Under the directory structure generated by retrain_loo, we first read in all the models and call user-specified target functions to generate ground truth values. We return the result as well as a list of excluded indices.

3. What tests have been added/updated for the change?

We will add test functions for logistic regression and CNN on MNIST dataset for testing. We will also deliver the retrained models.

xingjian-zhang commented 5 months ago

Hi @charles-pyj! Thanks for the effort. Please let me know (@ me) when this PR is ready for review.

charles-pyj commented 5 months ago

Hi @xingjian-zhang ! We believe apart from some formatting issues our PR is ready for review!
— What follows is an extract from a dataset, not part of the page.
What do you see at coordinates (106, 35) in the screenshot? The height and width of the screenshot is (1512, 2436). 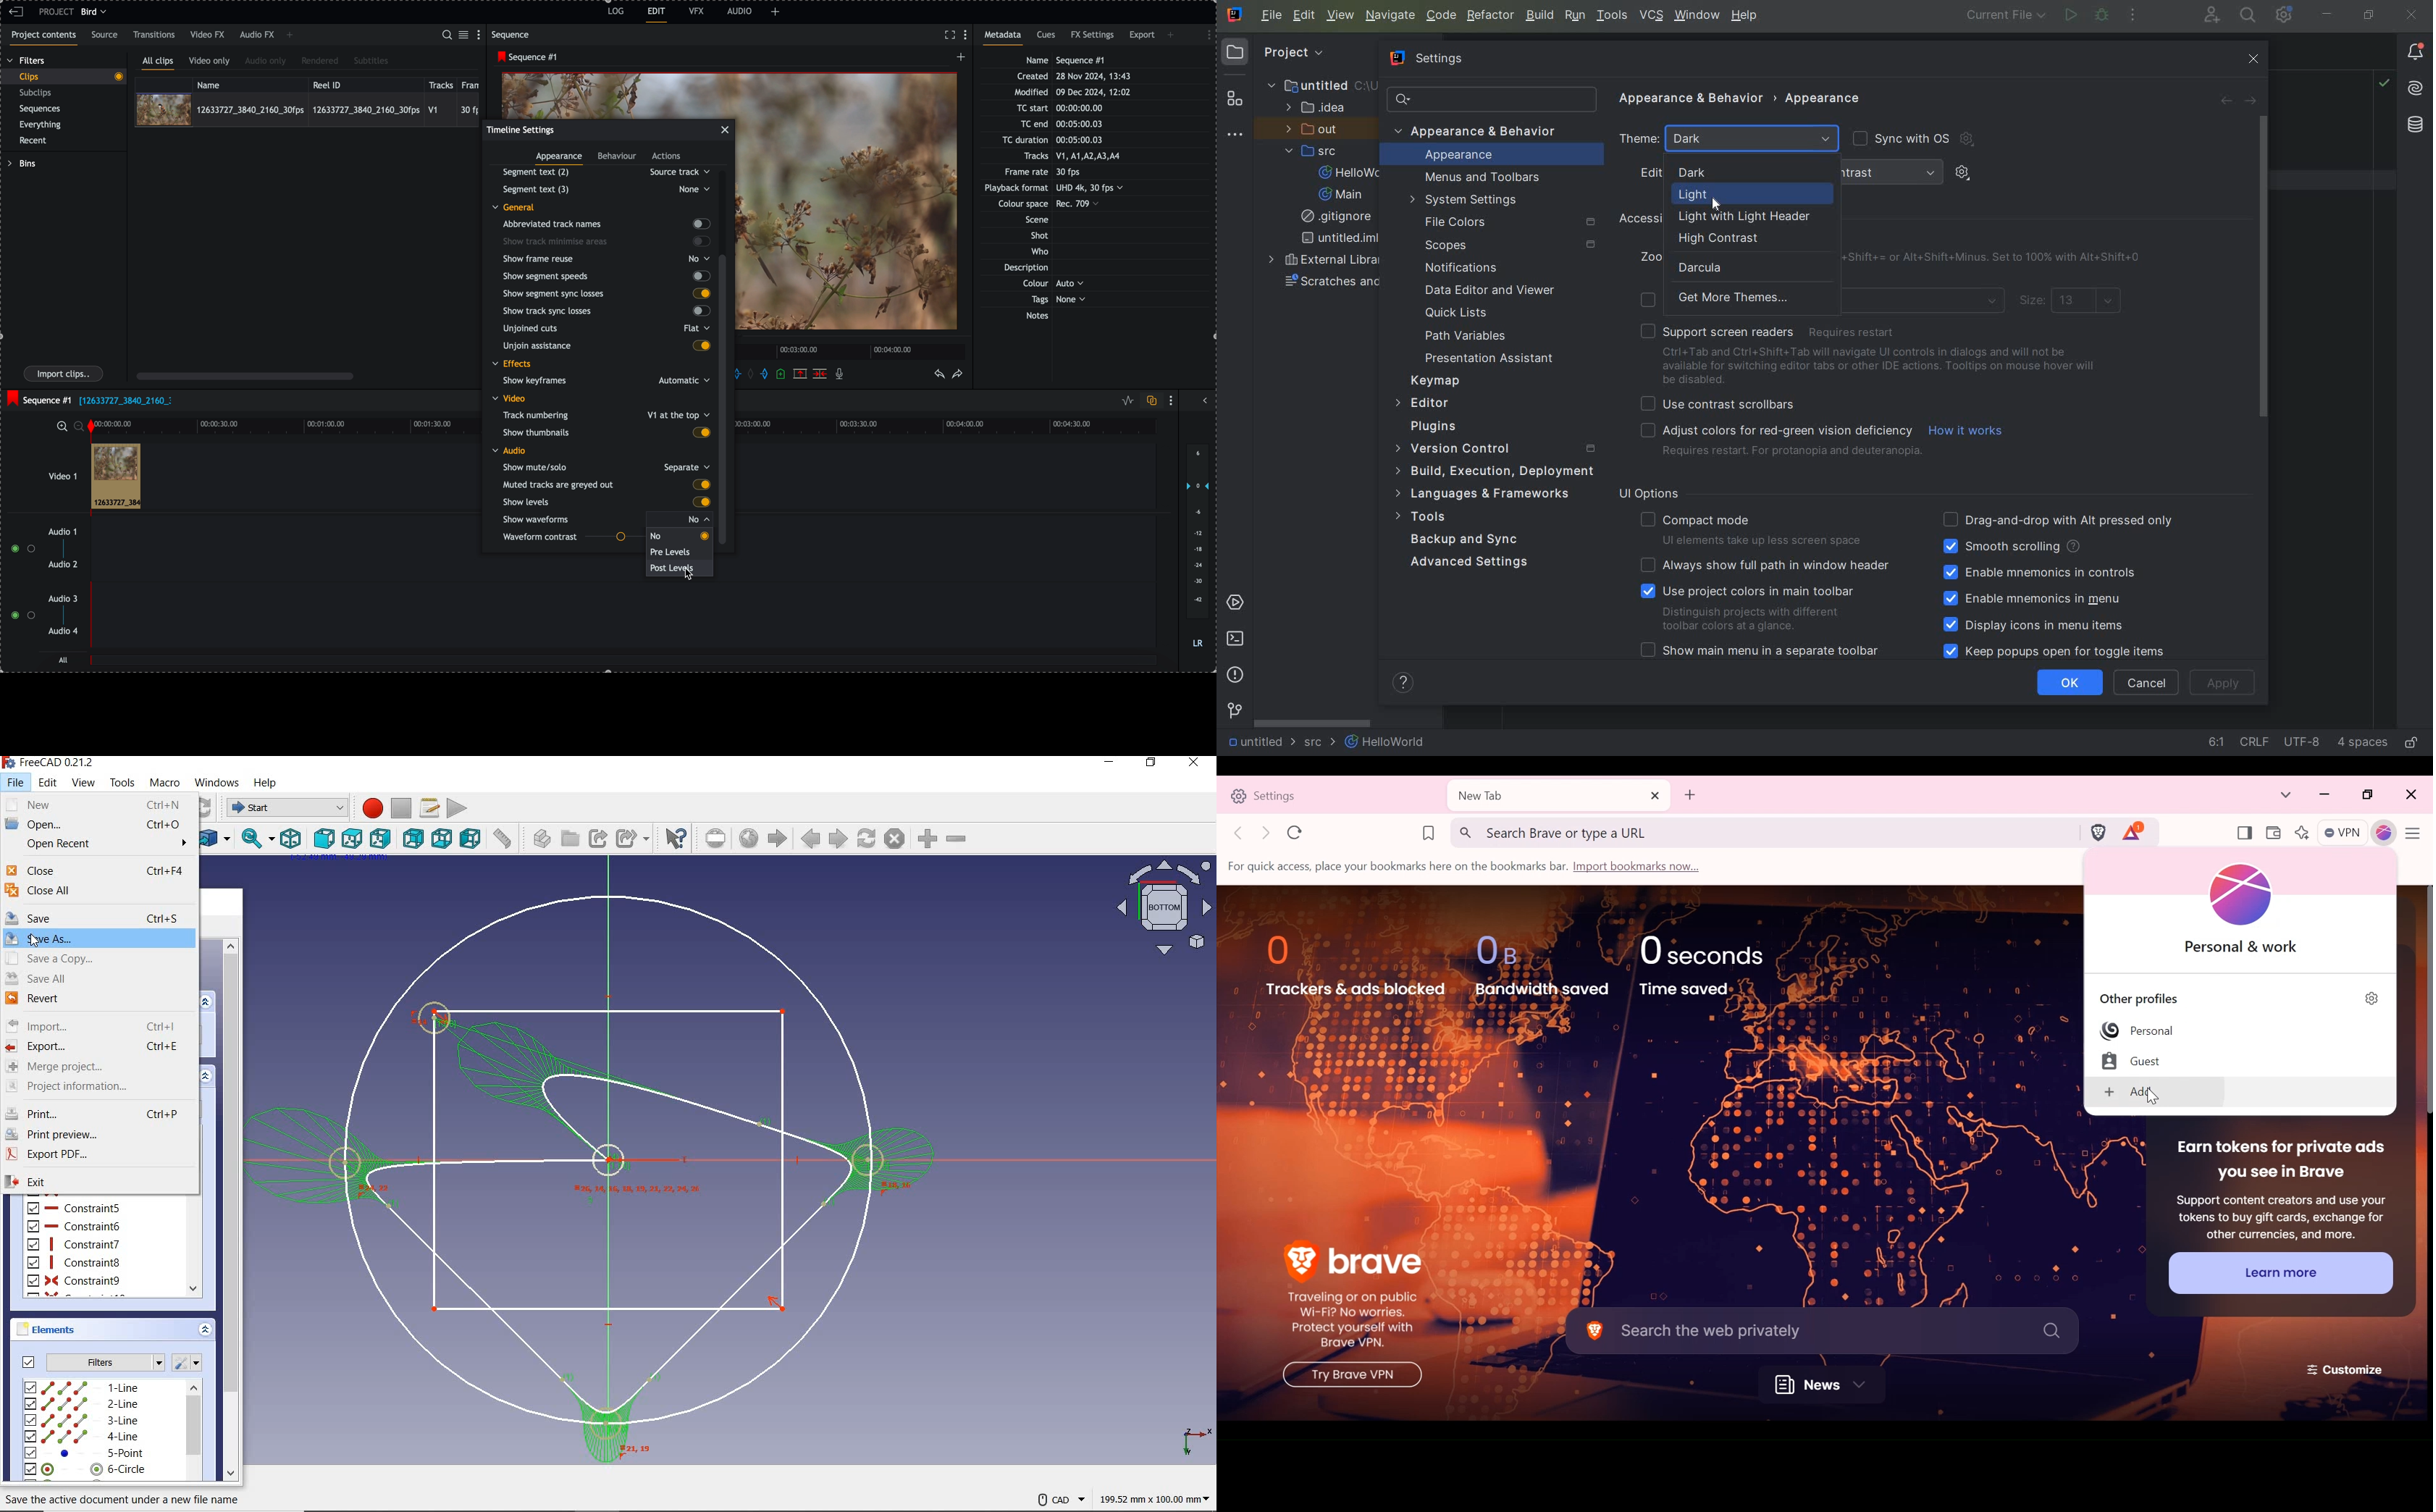 I see `source` at bounding box center [106, 35].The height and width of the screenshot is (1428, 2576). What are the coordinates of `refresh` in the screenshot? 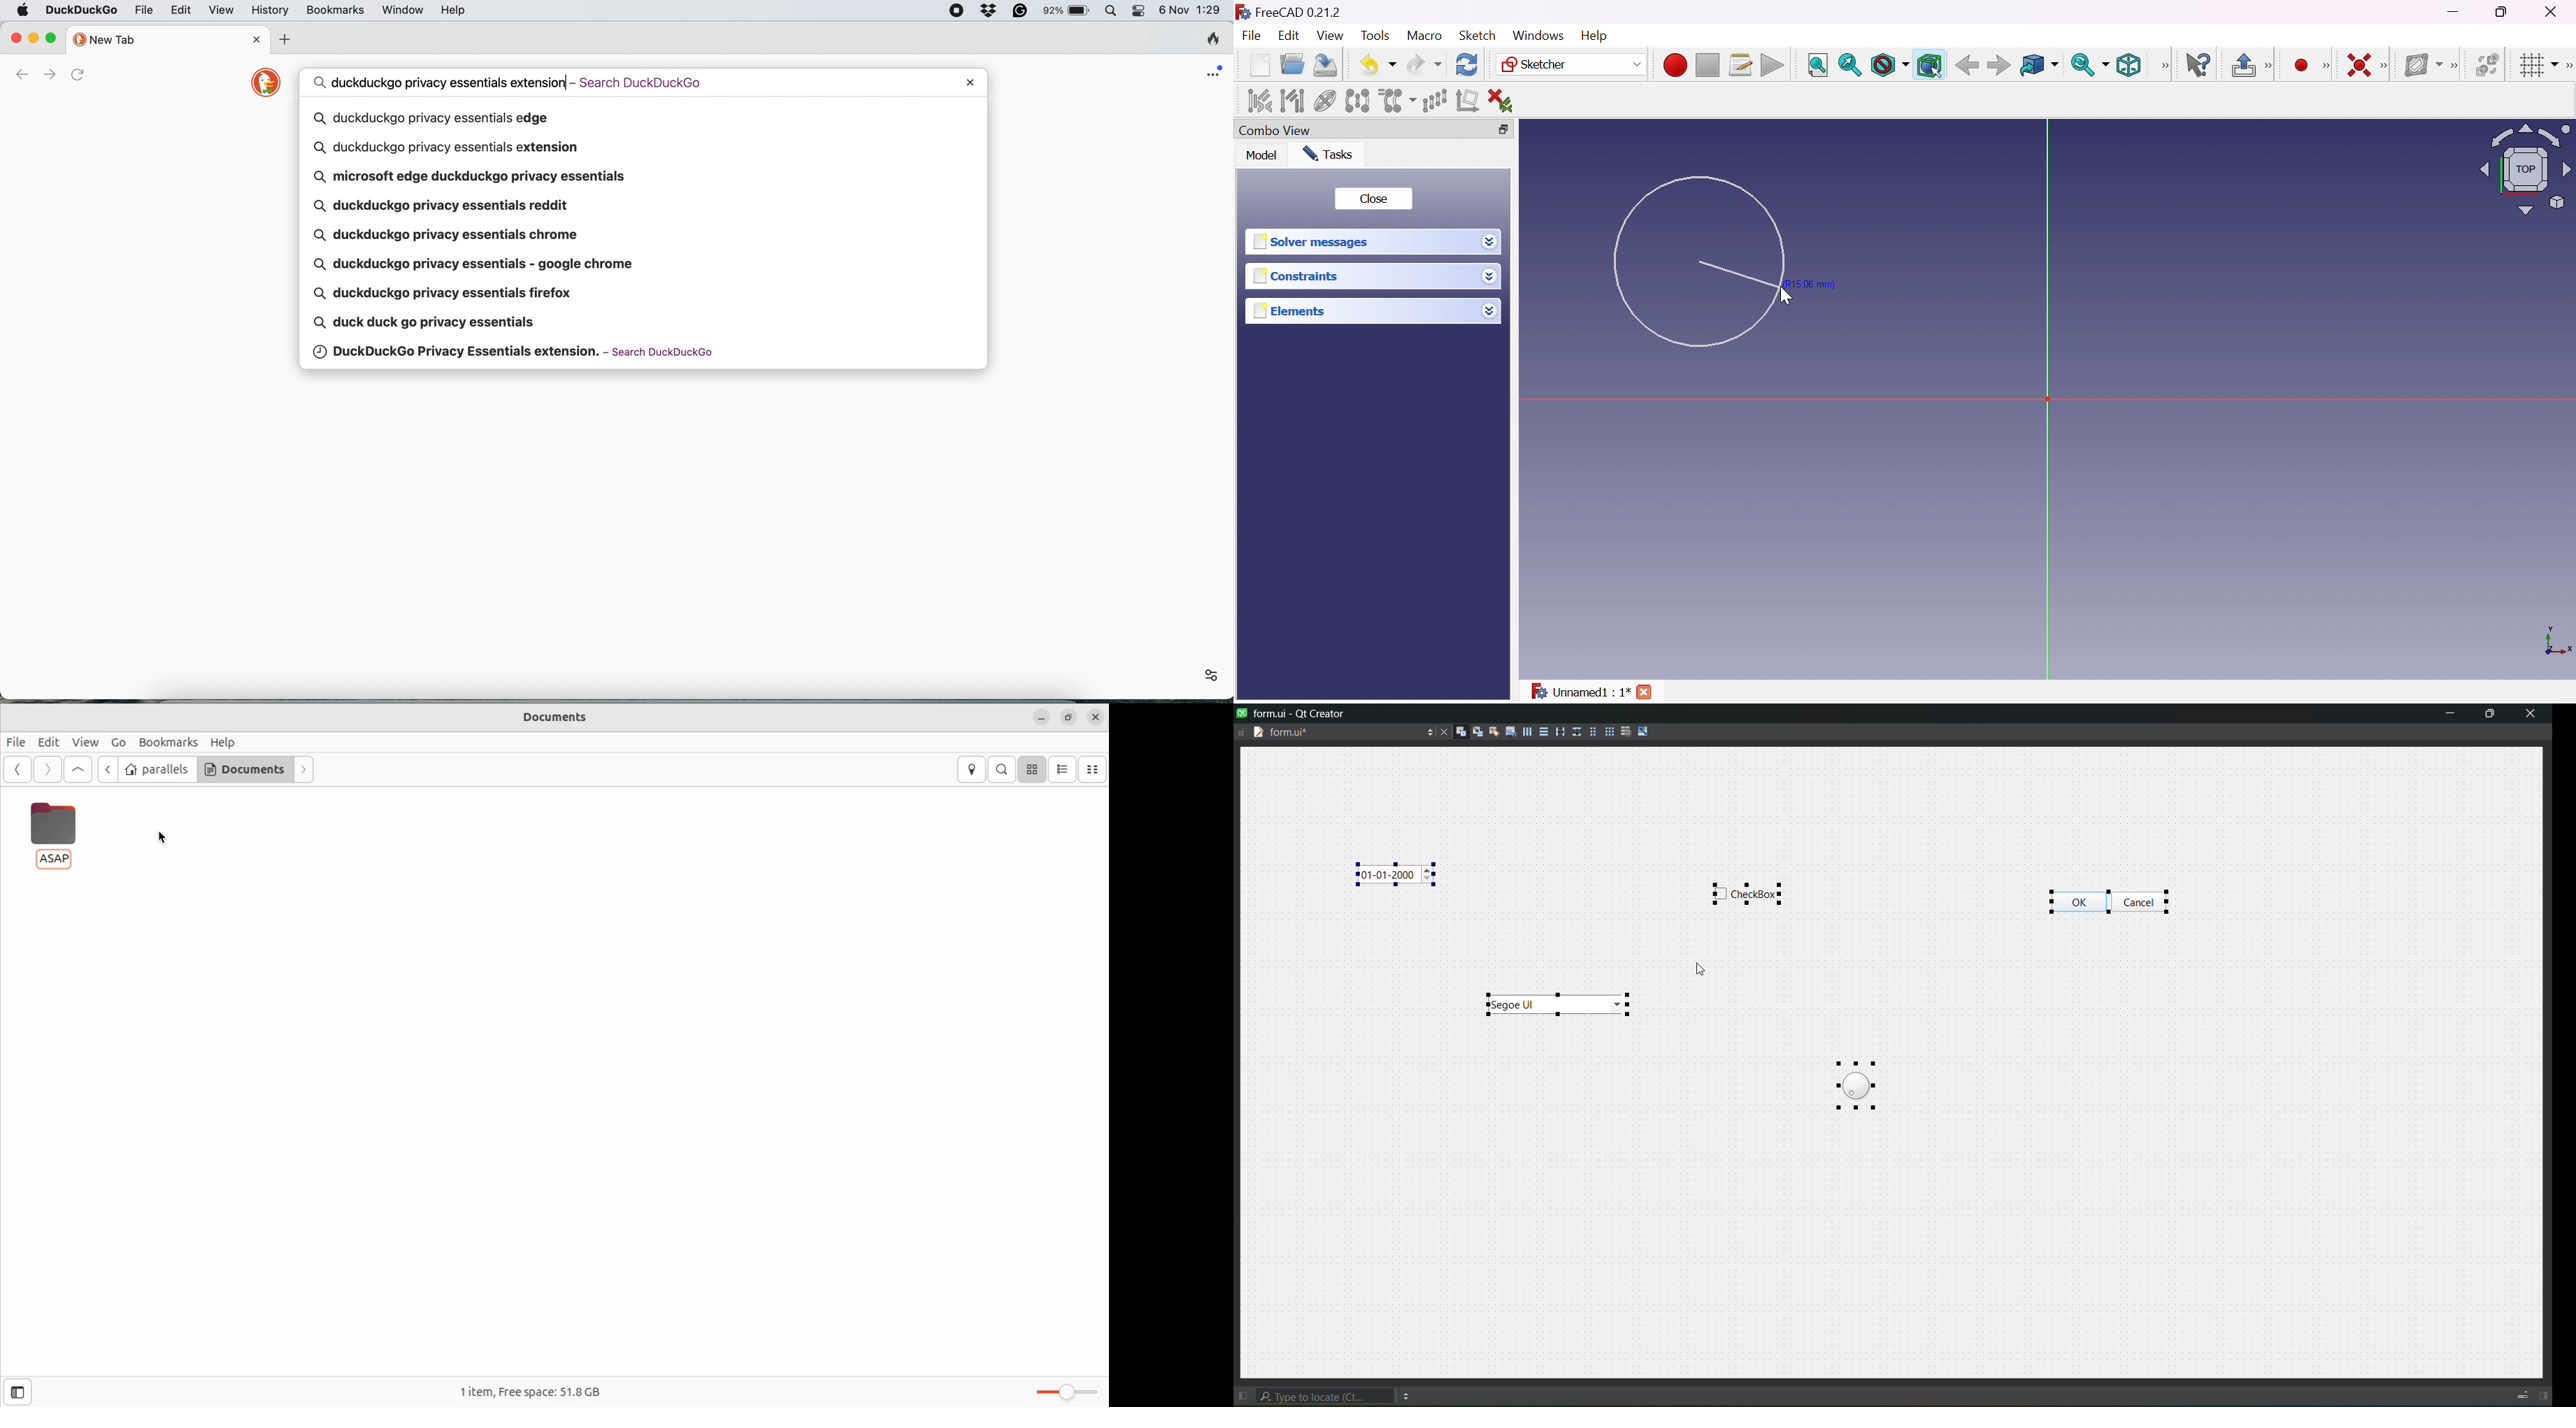 It's located at (88, 77).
charles-pyj commented 5 months ago

Hi @xingjian-zhang thanks for the review! I have updated the code for more clarity. That being said, I still cannot pass Darglint due to DAR202. This is because retrain is supposed to return None but the keyword None is not recognized by Darglint. If I input nothing after the "Returns:" I cannot pass ruff. Are there any way to get around these checks?

xingjian-zhang commented 5 months ago

Hi @xingjian-zhang thanks for the review! I have updated the code for more clarity. That being said, I still cannot pass Darglint due to DAR202. This is because retrain is supposed to return None but the keyword None is not recognized by Darglint. If I input nothing after the "Returns:" I cannot pass ruff. Are there any way to get around these checks?

I guess you could try to remove the Return section in docstring since the function does not return anything?

xingjian-zhang commented 5 months ago

LGTM. If there is no other changes, we can merge it.